Extensions ◮ Score matching as presented here only works for x ∈ R d ◮ There are extensions for discrete and non-negative random variables (not examinable) https://www.cs.helsinki.fi/u/ahyvarin/papers/CSDA07.pdf ◮ Can be shown to be part of a general framework to estimate unnormalised models (not examinable) https://michaelgutmann.github.io/assets/papers/Gutmann2011b.pdf ◮ Overall message: in some situations, other learning criteria than likelihood are preferable. Michael Gutmann Score Matching 17 / 18

Program recap 1. Basics of score matching Basic ideas of score matching Objective function that captures the basic ideas but cannot be computed 2. Practical objective function for score matching Integration by parts to obtain a computable objective function Simple example Michael Gutmann Score Matching 18 / 18

Estimating Unnormalised Models by Score Matching Michael Gutmann - PowerPoint PPT Presentation

Estimating Unnormalised Models by Score Matching Michael Gutmann Probabilistic Modelling and Reasoning (INFR11134) School of Informatics, University of Edinburgh Spring semester 2018 Program 1. Basics of score matching 2. Practical objective

Estimating Variance under Estimating Mean . . . Interval and Fuzzy Estimating Variance . . .
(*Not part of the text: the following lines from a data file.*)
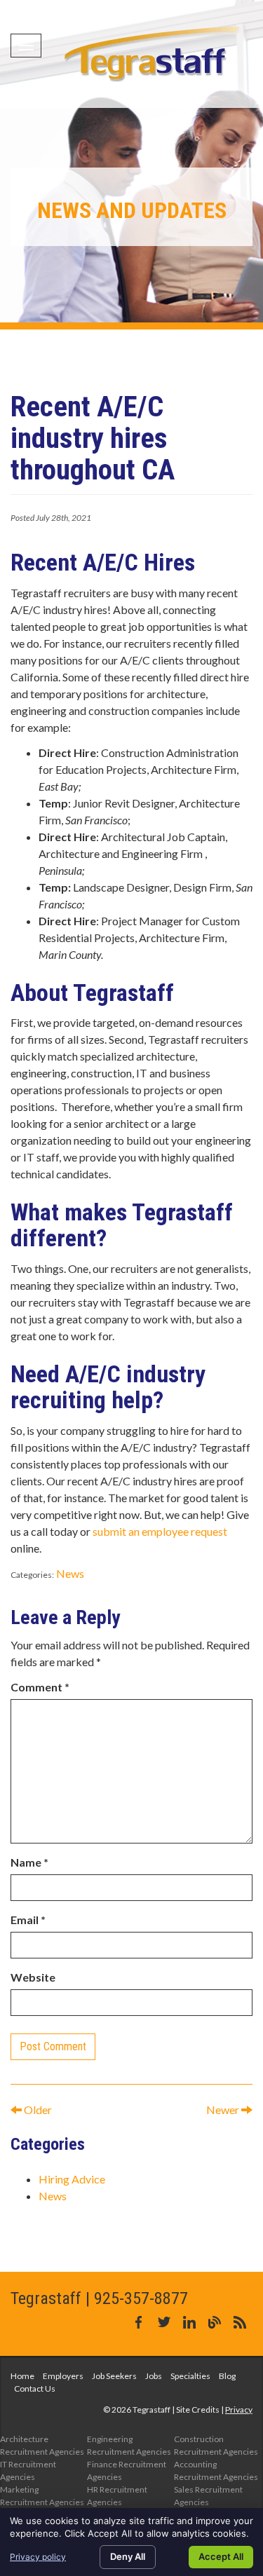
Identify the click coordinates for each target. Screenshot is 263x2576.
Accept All (220, 2556)
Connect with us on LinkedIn (189, 2322)
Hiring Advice (72, 2179)
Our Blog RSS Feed (240, 2322)
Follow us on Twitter (164, 2322)
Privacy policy (38, 2556)
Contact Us (34, 2388)
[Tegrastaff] (153, 54)
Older (37, 2109)
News (70, 1573)
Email (28, 1919)
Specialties (190, 2376)
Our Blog (214, 2322)
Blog (227, 2376)
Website (33, 1977)
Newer (223, 2109)
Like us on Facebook (139, 2322)
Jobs (153, 2376)
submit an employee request (160, 1531)
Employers (63, 2376)
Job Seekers (114, 2376)
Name (29, 1862)
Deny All (127, 2556)
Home (22, 2376)
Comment (40, 1687)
7.5 Bipartite Matching Matching Matching. Input: undirected graph G = (V, E). M E

MARC Fall Meeting 09/24/17 MARC Fall Meeting 09/24/17 SCORE Presentation SCORE

Estimating Estimating Covariance . . . Statistical Characteristics Estimating . . . Proof of

Matching of Matrix Elements and Parton Showers CKKW matching in e + e collisions Lecture 2:

Global Shape Matching Section 3.3: Articulated Matching using Graph Cuts Global Shape Matching:

Propensity Score Matching James H. Steiger Department of Psychology and Human Development

Score Distribution Models Evangelos Kanoulas Keshi Dai Virgil Pavlu Javed Aslam

Planning III-A: Planning III-A: Estimating Software Size - Estimating Software Size -

Estimating Frequency Moments Estimating F 0 Algorithm Correctness Further Anil Maheshwari

Estimating Frequency Moments Moments Estimating F 0 Algorithm Correctness Anil Maheshwari

Matching Bipartite Matching Input Given a (undirected) graph G = ( V , E ) Input Given a bipartite

Sample Score Report by three areas, or claims. Sample Score

Entrepreneurship & SCORE By: Mort Harris Agenda Who is SCORE Entrepreneurship

Linear Classification w T x i is the classifier score for the instance x i The score can be used

Impedance Matching of 640 GHz SIS Mixer Impedance Matching of 640 GHz SIS Mixer of 640 GHz SIS

B e t t e r s o r t i n g a l g o r i t h ms ( W e i s s c h a p t

Quantum gravity at one-loop and AdS/CFT Marcos Mario University of Geneva (mostly) based on

An analytic pointview on the Mock Theta functions of Ramanujan Changgui ZHANG University of

Co-existence of different functional classes implemented as

Staged Events Tiago Salmito tsalmito@inf.puc-rio.br Ana Lcia de Moura Noemi Rodriguez 6th

Examining the Software Specification [Reading assignment: Chapter 4, pp. 54-62] Testing the

1 Functional requirements: Michael Jackson s Design Functional requirements methodology

02291: System Integration Hubert Baumeister hub@imm.dtu.dk Spring 2012 Contents 1

Estimating Unnormalised Models by Score Matching Michael Gutmann - PowerPoint PPT Presentation

Estimating Unnormalised Models by Score Matching Michael Gutmann Probabilistic Modelling and Reasoning (INFR11134) School of Informatics, University of Edinburgh Spring semester 2018 Program 1. Basics of score matching 2. Practical objective

Estimating Variance under Estimating Mean . . . Interval and Fuzzy Estimating Variance . . .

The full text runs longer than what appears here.